Summary of: Sterzi, L., Nodari, R., Di Marco, F. et al. Genetic barriers more than environmental associations explain Serratia marcescens population structure. Commun Biol 7, 468 (2024). https://doi.org/10.1038/s42003-024-06069-w
In bacterial species we often observe a remarkable genetic diversity, with the presence of clear distinct genetic clusters. The view on how these genetic clusters are formed and maintained (i.e. speciation models) initially focused mostly on the interaction between mutations, selection and ecological divergence. These forces create a dynamic equilibrium where new lineages continuously emerge by mutation and compete for the same ecological niche, until one eventually out-competes the others. In this view, diversity emerges mainly when a mutation allows it to occupy a novel ecological niche: each lineage represents an “ecotype”. In the last decades, the dynamic nature of the bacterial gene repertoires and the extent of recombination (i.e. gene flow and horizontal gene transfer) in bacterial evolution have led to suggest a speciation model where genetic diversity is enhanced and maintained by barriers to recombination between subpopulations. In this study, we investigated how ecological divergence and genetic barriers could explain the population structure of Serratia marcescens, an opportunistic pathogen with high ecological and genetic plasticity.

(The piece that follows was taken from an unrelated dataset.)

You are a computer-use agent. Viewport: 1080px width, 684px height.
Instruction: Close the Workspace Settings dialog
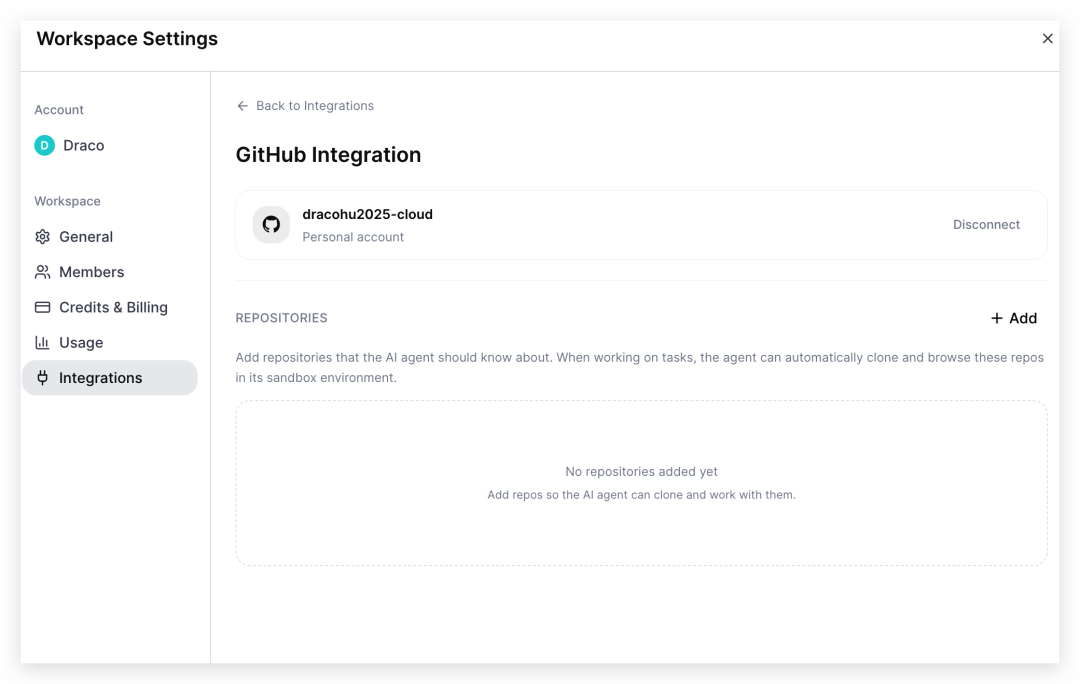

We show that Serratia marcescens comprises five deeply-demarcated genetic clusters. Analysing gene content and isolation sources, we observed that only two clusters show consistent signals of ecological specialisation, with one cluster strongly associated with clinical settings. We also used cluster-specific genes to investigate the occurrence of the genetic clusters in bacterial communities sampled from different biomes. We noted that the clusters co-occur in several biomes, but we also highlight that the clinically-associated cluster is enriched in freshwater samples, suggesting a possible reservoir.
We studied gene flow within the species and, interestingly, we observed that genetic exchange between the five clusters in Serratia marcescens is notably limited. For this reason, we focused our attention on Restriction-Modification (R-M) systems. These systems are widespread bacterial defence systems which remove exogenous DNA, relying on a methyltransferase which methylates a specific sequence motif on the endogenous DNA and on a cognate restriction endonuclease which cleaves DNA when the motif is unmethylated. We observed a partial incompatibility of R-M systems coherent with limited inter-cluster gene flow, and we also noted that clusters are enriched in different types of R-M systems.
In conclusion, we believe that genetic barriers play a large part in maintaining diversity in subpopulation of S. marcescens. Within this population structure, two clusters have initiated adaptive trajectories to specific ecological niches and proceed to progressively isolate from the others. Whereas, other clusters are ecologically generalist and despite they often co-occur in the same environment at the same time, genetic barriers are sufficiently thick to maintain the clusters regardless of ecology or spatial distribution. Thus, with a hint of speculation, we propose that the leading role in the evolution of S. marcescens is played by the genetic barriers between co-occurring, ecologically generalist subpopulations.